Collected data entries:

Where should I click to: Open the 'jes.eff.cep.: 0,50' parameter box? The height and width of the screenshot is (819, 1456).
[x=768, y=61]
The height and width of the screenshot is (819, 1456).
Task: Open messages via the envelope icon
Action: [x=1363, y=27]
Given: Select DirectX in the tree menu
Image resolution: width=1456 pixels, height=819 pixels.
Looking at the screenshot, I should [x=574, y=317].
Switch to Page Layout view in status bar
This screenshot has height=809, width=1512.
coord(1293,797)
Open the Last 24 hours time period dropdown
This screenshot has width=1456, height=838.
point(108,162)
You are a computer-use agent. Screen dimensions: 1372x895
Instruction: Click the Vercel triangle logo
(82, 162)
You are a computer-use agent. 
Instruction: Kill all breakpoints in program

▶ _Problem to solve_: The answer should be a bare number: the count of lines above in which the word "computer" occurs.

▶ _Written solution_: 2